On Monday, July 26, the morning water temperature was 75 degrees, which is near the lethal temperature for trout.  With the weather forecasted to be in the 90′s through mid-week, trout will likely continue to be stressed, and additional mortality may occur.

“We had several members of the public report dead trout in Yesness, and we appreciate these reports. Unfortunately, it may get worse before it gets better,” said Matt Hahn, Casper Region fisheries supervisor.  “In fact, given the warm temperatures, it is likely people will see stressed trout in other low elevation and small waters around the region.”

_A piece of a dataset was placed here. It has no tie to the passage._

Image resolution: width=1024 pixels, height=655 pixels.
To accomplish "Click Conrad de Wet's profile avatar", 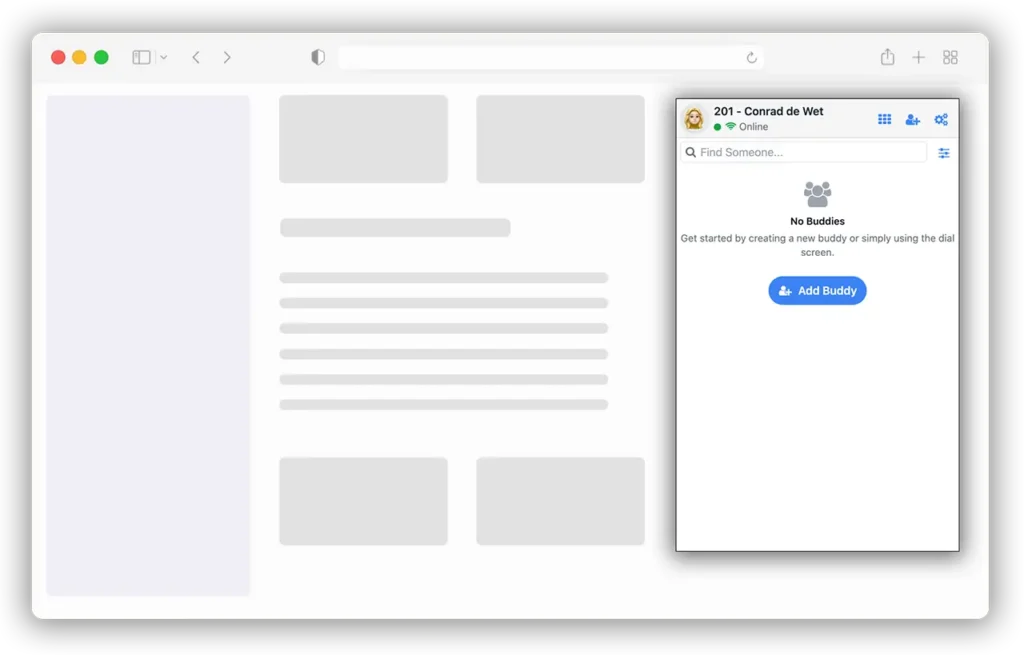I will [x=695, y=119].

Places like Bryan Stock Trail Pond (Lake MacKenzie), the 33-Mile Ponds, and many small streams such as Deer Creek, Boxelder Creek, and LaPrele Creek with current low water flows may also see signs of stressed trout, as well.

Anglers are reminded to:

  • fish early in the morning while the water temperature is cooler.
  • carry a pocket thermometer and monitor the water temperature.
  • if the water temperature is at or above 70 degrees, consider keeping what you catch within the       regulations.
  • as water temperature increases, using the proper techniques to catch and release a fish          becomes increasingly more important to help ensure the fish has a chance to survive:
    play and land fish as rapidly as possible to reduce exhaustion stress.
    keep the fish in the water as much as possible.
    do not squeeze the fish or place fingers in the gills.
    remove the hook gently. If hooked deeply, cut the leader.
    flies and lures are recommended whenever many fish are being caught and released.
    barbless hooks allow easier hook removal.
    if a fish is exhausted and cannot hold itself upright, and if regulations allow, consider having it for supper because it has a poor chance of surviving.

The Game and Fish is aware of the situation, and the public no longer needs to report sightings of stressed fish.